• _Brief_
Convert the lines below into a JSON list of strings, with one string per line and blank lines omitted.

[Start Source material]

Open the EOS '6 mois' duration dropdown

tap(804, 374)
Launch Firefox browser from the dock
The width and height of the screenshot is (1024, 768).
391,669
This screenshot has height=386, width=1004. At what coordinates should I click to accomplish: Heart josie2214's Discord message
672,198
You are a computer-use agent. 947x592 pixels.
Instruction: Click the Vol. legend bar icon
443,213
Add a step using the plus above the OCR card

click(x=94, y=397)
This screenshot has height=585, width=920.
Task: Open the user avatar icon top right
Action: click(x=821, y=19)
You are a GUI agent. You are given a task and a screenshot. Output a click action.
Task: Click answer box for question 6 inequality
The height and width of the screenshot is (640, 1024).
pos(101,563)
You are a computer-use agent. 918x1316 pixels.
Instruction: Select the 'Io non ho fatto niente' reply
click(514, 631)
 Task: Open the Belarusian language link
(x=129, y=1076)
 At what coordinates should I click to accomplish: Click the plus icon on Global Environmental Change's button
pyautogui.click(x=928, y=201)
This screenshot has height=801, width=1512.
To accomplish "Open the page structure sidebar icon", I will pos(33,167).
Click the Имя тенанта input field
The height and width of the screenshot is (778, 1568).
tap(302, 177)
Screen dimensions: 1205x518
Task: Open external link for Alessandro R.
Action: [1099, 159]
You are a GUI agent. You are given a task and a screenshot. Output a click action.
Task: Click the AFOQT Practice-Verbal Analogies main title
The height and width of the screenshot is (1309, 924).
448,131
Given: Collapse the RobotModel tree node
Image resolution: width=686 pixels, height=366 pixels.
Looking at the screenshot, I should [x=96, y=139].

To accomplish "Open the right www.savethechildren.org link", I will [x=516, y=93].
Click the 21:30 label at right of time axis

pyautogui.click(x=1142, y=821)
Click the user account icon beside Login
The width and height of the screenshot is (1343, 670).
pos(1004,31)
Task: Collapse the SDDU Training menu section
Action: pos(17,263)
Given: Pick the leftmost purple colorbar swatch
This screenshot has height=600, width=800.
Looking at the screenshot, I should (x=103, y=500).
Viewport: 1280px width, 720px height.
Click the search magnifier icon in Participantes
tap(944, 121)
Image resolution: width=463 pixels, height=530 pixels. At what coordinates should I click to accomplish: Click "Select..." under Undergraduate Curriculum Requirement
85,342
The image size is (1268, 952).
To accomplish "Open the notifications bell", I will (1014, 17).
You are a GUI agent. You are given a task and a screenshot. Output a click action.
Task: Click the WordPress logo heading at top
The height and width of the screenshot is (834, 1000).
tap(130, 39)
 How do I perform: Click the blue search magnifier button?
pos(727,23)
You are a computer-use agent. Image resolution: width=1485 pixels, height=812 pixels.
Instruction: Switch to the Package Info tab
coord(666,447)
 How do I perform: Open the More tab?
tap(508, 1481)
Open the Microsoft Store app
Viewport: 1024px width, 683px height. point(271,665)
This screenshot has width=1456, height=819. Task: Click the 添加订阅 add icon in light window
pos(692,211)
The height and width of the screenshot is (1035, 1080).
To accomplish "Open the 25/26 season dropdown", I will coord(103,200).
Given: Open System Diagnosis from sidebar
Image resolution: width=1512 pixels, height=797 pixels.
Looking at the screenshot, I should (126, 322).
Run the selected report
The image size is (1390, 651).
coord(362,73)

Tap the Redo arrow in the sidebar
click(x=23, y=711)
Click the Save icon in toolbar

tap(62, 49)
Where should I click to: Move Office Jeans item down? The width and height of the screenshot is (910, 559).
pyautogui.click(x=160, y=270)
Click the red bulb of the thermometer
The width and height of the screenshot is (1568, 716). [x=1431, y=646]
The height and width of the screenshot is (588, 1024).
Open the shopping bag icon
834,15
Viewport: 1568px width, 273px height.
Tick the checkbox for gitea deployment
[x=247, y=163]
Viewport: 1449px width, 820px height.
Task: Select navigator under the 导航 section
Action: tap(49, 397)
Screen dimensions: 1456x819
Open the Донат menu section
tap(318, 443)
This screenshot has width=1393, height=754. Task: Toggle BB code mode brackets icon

[End Source material]

• _Result of this task_
[
  "Open the EOS '6 mois' duration dropdown",
  "tap(804, 374)",
  "Launch Firefox browser from the dock",
  "The width and height of the screenshot is (1024, 768).",
  "391,669",
  "This screenshot has height=386, width=1004. At what coordinates should I click to accomplish: Heart josie2214's Discord message",
  "672,198",
  "You are a computer-use agent. 947x592 pixels.",
  "Instruction: Click the Vol. legend bar icon",
  "443,213",
  "Add a step using the plus above the OCR card",
  "click(x=94, y=397)",
  "This screenshot has height=585, width=920.",
  "Task: Open the user avatar icon top right",
  "Action: click(x=821, y=19)",
  "You are a GUI agent. You are given a task and a screenshot. Output a click action.",
  "Task: Click answer box for question 6 inequality",
  "The height and width of the screenshot is (640, 1024).",
  "pos(101,563)",
  "You are a computer-use agent. 918x1316 pixels.",
  "Instruction: Select the 'Io non ho fatto niente' reply",
  "click(514, 631)",
  " Task: Open the Belarusian language link",
  "(x=129, y=1076)",
  " At what coordinates should I click to accomplish: Click the plus icon on Global Environmental Change's button",
  "pyautogui.click(x=928, y=201)",
  "This screenshot has height=801, width=1512.",
  "To accomplish \"Open the page structure sidebar icon\", I will pos(33,167).",
  "Click the Имя тенанта input field",
  "The height and width of the screenshot is (778, 1568).",
  "tap(302, 177)",
  "Screen dimensions: 1205x518",
  "Task: Open external link for Alessandro R.",
  "Action: [1099, 159]",
  "You are a GUI agent. You are given a task and a screenshot. Output a click action.",
  "Task: Click the AFOQT Practice-Verbal Analogies main title",
  "The height and width of the screenshot is (1309, 924).",
  "448,131",
  "Given: Collapse the RobotModel tree node",
  "Image resolution: width=686 pixels, height=366 pixels.",
  "Looking at the screenshot, I should [x=96, y=139].",
  "To accomplish \"Open the right www.savethechildren.org link\", I will [x=516, y=93].",
  "Click the 21:30 label at right of time axis",
  "pyautogui.click(x=1142, y=821)",
  "Click the user account icon beside Login",
  "The width and height of the screenshot is (1343, 670).",
  "pos(1004,31)",
  "Task: Collapse the SDDU Training menu section",
  "Action: pos(17,263)",
  "Given: Pick the leftmost purple colorbar swatch",
  "This screenshot has height=600, width=800.",
  "Looking at the screenshot, I should (x=103, y=500).",
  "Viewport: 1280px width, 720px height.",
  "Click the search magnifier icon in Participantes",
  "tap(944, 121)",
  "Image resolution: width=463 pixels, height=530 pixels. At what coordinates should I click to accomplish: Click \"Select...\" under Undergraduate Curriculum Requirement",
  "85,342",
  "The image size is (1268, 952).",
  "To accomplish \"Open the notifications bell\", I will (1014, 17).",
  "You are a GUI agent. You are given a task and a screenshot. Output a click action.",
  "Task: Click the WordPress logo heading at top",
  "The height and width of the screenshot is (834, 1000).",
  "tap(130, 39)",
  " How do I perform: Click the blue search magnifier button?",
  "pos(727,23)",
  "You are a computer-use agent. Image resolution: width=1485 pixels, height=812 pixels.",
  "Instruction: Switch to the Package Info tab",
  "coord(666,447)",
  " How do I perform: Open the More tab?",
  "tap(508, 1481)",
  "Open the Microsoft Store app",
  "Viewport: 1024px width, 683px height. point(271,665)",
  "This screenshot has width=1456, height=819. Task: Click the 添加订阅 add icon in light window",
  "pos(692,211)",
  "The height and width of the screenshot is (1035, 1080).",
  "To accomplish \"Open the 25/26 season dropdown\", I will coord(103,200).",
  "Given: Open System Diagnosis from sidebar",
  "Image resolution: width=1512 pixels, height=797 pixels.",
  "Looking at the screenshot, I should (126, 322).",
  "Run the selected report",
  "The image size is (1390, 651).",
  "coord(362,73)",
  "Tap the Redo arrow in the sidebar",
  "click(x=23, y=711)",
  "Click the Save icon in toolbar",
  "tap(62, 49)",
  "Where should I click to: Move Office Jeans item down? The width and height of the screenshot is (910, 559).",
  "pyautogui.click(x=160, y=270)",
  "Click the red bulb of the thermometer",
  "The width and height of the screenshot is (1568, 716). [x=1431, y=646]",
  "The height and width of the screenshot is (588, 1024).",
  "Open the shopping bag icon",
  "834,15",
  "Viewport: 1568px width, 273px height.",
  "Tick the checkbox for gitea deployment",
  "[x=247, y=163]",
  "Viewport: 1449px width, 820px height.",
  "Task: Select navigator under the 导航 section",
  "Action: tap(49, 397)",
  "Screen dimensions: 1456x819",
  "Open the Донат menu section",
  "tap(318, 443)",
  "This screenshot has width=1393, height=754. Task: Toggle BB code mode brackets icon"
]